Мимун Хамади учился в Сорбонне, на факультете экономики, восемью годами раньше Франка, но у тех же профессоров, по тем же учебникам, вынес оттуда те же воспоминания и защитил в Алжире докторскую диссертацию на тему «Индустриализация и регулирование экономики развивающихся стран», основываясь на принципах Берни и Перру[70 - Берни – имеется в виду Бернард Уильям Фрейзер (р. 1941), австралийский экономист. Франсуа Перру (1903–1987) – французский экономист. Согласно Перру, цель экономического роста при капитализме – достижение социальной гармонии.].
– Извините за любопытство: что вы делаете здесь, почитывая книги по экономике?
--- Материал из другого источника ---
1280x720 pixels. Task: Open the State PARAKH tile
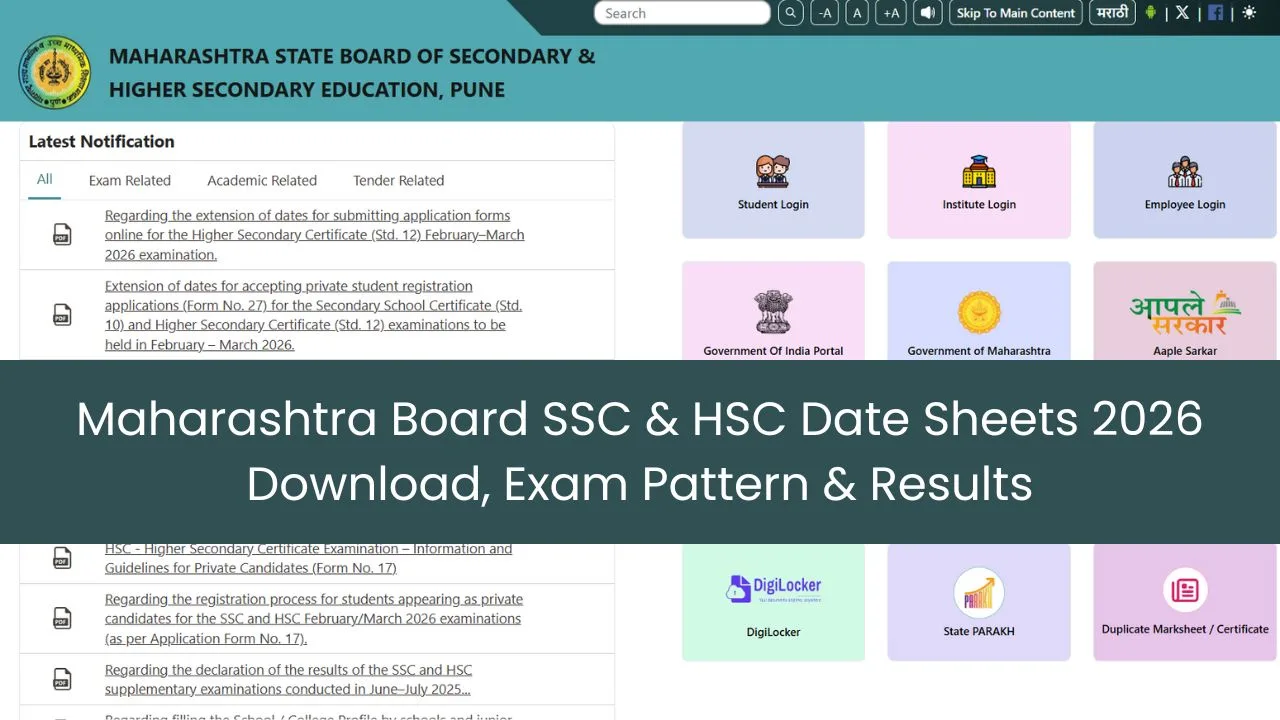click(979, 601)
В настоящее время все здешние французы озабочены только одним – как бы поскорей уехать в Европу.
– Я – совсем другое дело, мне нужно пробраться в Алжир.
Мимун заметил, что вокруг них собираются люди, и встал со словами: «Давайте пройдемся по холодку, здесь очень жарко». Они отправились в огромный парк Рене-Мэтр, где бассейны, пальмы, кипарисы и раскидистые бугенвиллеи с пурпурными цветами давали хоть немного прохлады, и побродили по аллеям, беседуя на ходу, как старые друзья, обо всем на свете. Вспомнили Люксембургский сад, киношки Латинского квартала, о котором тосковал Мимун, поговорили о Мильтоне Фридмане, который враждовал с Филлипсом, о контрэскарпе и уменьшении инфляции. Потом уселись на скамью перед главным бассейном, где плавали цветущие кувшинки и прыгали лягушки, и продолжили беседу, наслаждаясь благоуханным вечерним воздухом с примесью пряного аромата мяты на клумбах.
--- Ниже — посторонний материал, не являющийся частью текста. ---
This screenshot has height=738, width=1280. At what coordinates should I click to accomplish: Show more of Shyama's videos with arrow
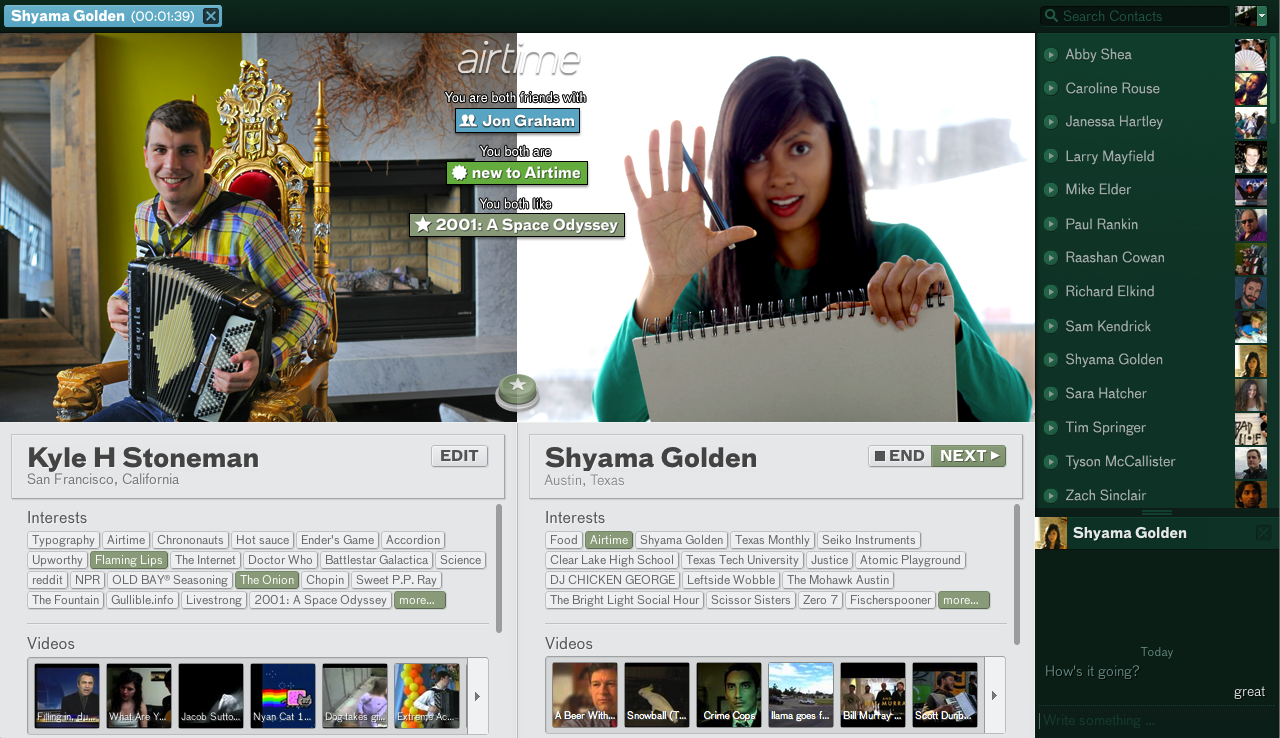click(x=995, y=695)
– Так почему же вы все-таки не переходите границу? – спросил Мимун.
И Франк неожиданно, словно ждал именно этого вопроса, рассказал ему свою историю. Мимун был из той категории людей, чей улыбчивый взгляд побуждает собеседника к откровенности, и Франк коротко описал ему свою жизнь, остановившись подробно только на последнем периоде, иначе ему пришлось бы поминать и Вторую мировую войну, и лагерь военнопленных, где сидел его отец, и отчаяние матери; правда, на это потребовалось бы не меньше двух-трех дней, а его собеседник вряд ли смог бы уделить ему столько внимания. Тем не менее Мимун слушал его с непритворным интересом и сочувствием.
– Сам не знаю, почему я вам все это рассказываю, – я никогда ни с кем об этом не говорил, – признался Франк.
– Что ж, когда-нибудь я тоже расскажу вам о своей жизни, – ответил Мимун.